At this juncture in Paul’s popular and extremely funny monologue, I am always tempted to nominate my Caribbean candidate for the honour of scariest junction in the entire Caribbean.
From my first visit to Jamaica in 1981 until my most recent less than a year ago, Half-Way Tree Junction is my equivalent of Halloween. Pedestrians don’t have a ghost of a chance and it is always more trick than treat. The drivers, especially the “robot” taxis or minibuses, are so tense and stressed out that Half-Way Tree is not so much a junction as a “cross-road”. 
As one taxi driver said to me half-jokingly: “They call it ‘Alf-Way Tree but there is no tree and if it is ‘Alf Way to anything it is ‘Ell.”

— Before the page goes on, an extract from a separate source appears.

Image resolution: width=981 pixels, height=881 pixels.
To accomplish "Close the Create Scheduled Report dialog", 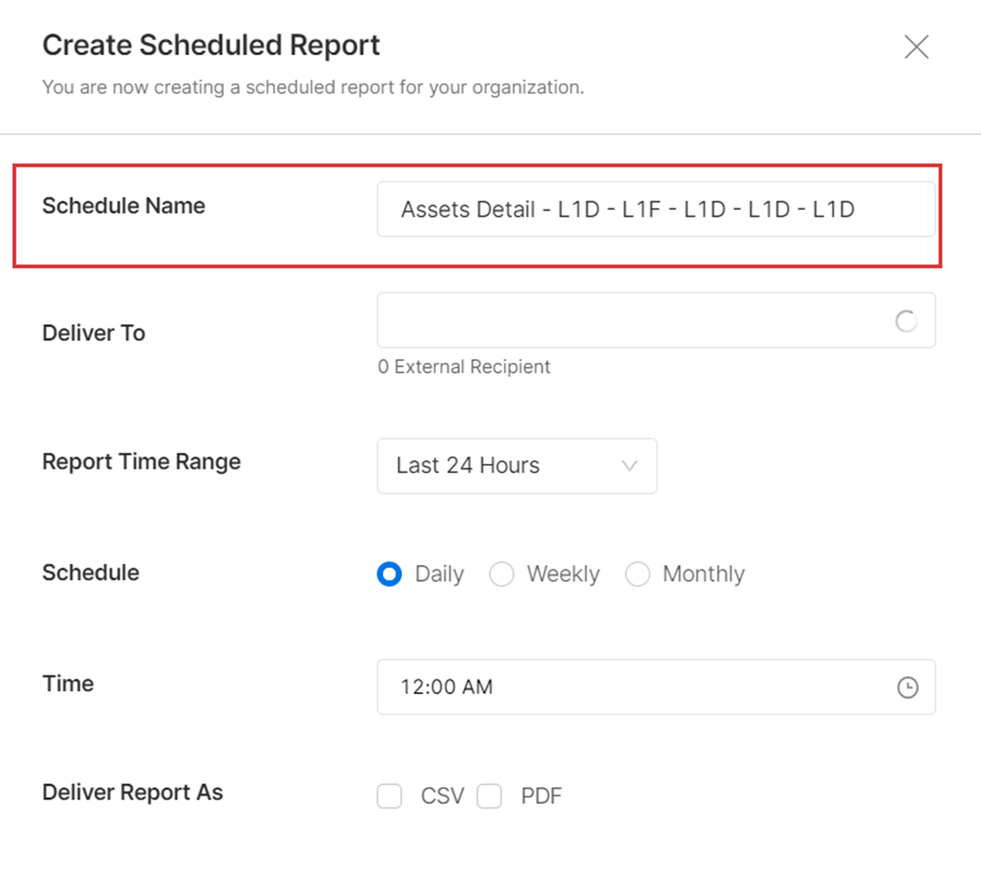I will pyautogui.click(x=916, y=47).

I should have thought it significant that even though the Vere Bird International Airport is very close to where I live in Antigua, I have never seen any plane overhead. This should have warned me. Strangely, it is only when I returned home for a few days earlier this week that it dawned on me the morning of my first day back.

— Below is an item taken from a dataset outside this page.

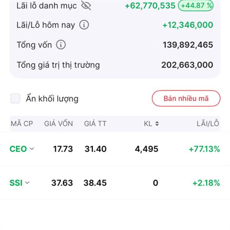Image resolution: width=230 pixels, height=230 pixels.
Task: Click info icon beside Lãi/Lỗ hôm nay
Action: (x=84, y=25)
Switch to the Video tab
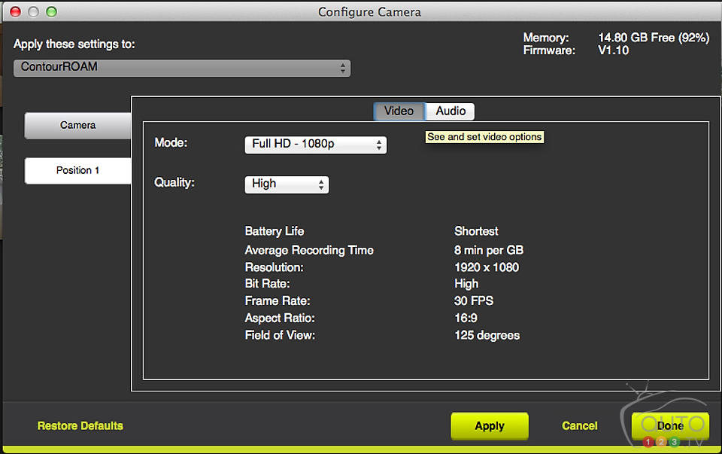This screenshot has width=722, height=454. pyautogui.click(x=399, y=111)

As soon as I opened the window I knew why. The grass had grown several feet since I cut it on my last visit home just over three weeks ago. The LIAT planes, I am sure, are afraid of their propellers getting caught in the tendrils of the terrifying monsters that have colonized my yard and the jets that pass through are scared of going boeing boeing if they come too close.
My yard is the graveyard of broken lawn mower blades and weed whacker heads. It is also littered with bits of nylon string from the many whackers which have died in the valiant cause. 
I believe that whackers are temperamental. Mowers are more sedate, more settled in their ways. The more highly-strung a whacker is, the more likely it is to give up in sheer frustration in my yard. Blue, red, violet, purple, green and yellow bits of nylon are everywhere.
In the case of grass, being a cut above the rest is definitely not a plus. It is a cause for sadness and can make you downcast and for-lawn.
Given the rapidity of growth of the grass in my yard, I speculate that there is some kind of herbal equivalent of Rogaine in the soil that I might be able to duplicate and market. In any case, the only good grass is a cut grass and my yard needs a good cut grass. 
All this idle speculation is just my way, well known to my wife, of putting off the inevitable. I have tried diesel and have learnt that there is no fuel like an old fuel. The grass camouflage themselves briefly in a dried brown veneer and then, a few weeks later when my back is turned, they change back to their regimental green, sprouting a few extra epaulettes in the process – some kind of decoration I assume for bravery under the assault of chemical weapons. I have tried gasoline and like diesel, the soil and the water table suffer but the grass grows on. 
Recently, I was advised to use a weedicide called Round Up, which seems to have got all the grass together in some kind of union so that instead of decreasing they have increased like the tribes of Israel or Abou Ben Adhem.
My last weed whacker, a Homelite, died valiantly in the field of battle. The last valiant weed-man fled and no longer answers his phone. Another person passed a few days ago in response to a summons by the plumber who occasionally graces us with his august presence but one look at the yard prompted a message that we should call and discuss the cost with him. That means money “like bush” as Trinis say or like grass in Antigua.
I believe that a perfect day for me in Antigua is one when the sun is shining, the birds are singing and the lawn mower is broken. That way I can head for one of the (at least) 365 beaches of which Antiguans boast.  Unfortunately, my wife keeps a close eye on me and wherever I am she homes in like one of those United States drones in Pakistan. 
She knows that the mower and I have two things in common: we are difficult to get started and we only work half the time.
• Tony Deyal was last seen saying he needs some Hawaiian Hula dancers – they could put some grass on one hip and some more grass on the other hip and rotate his crops.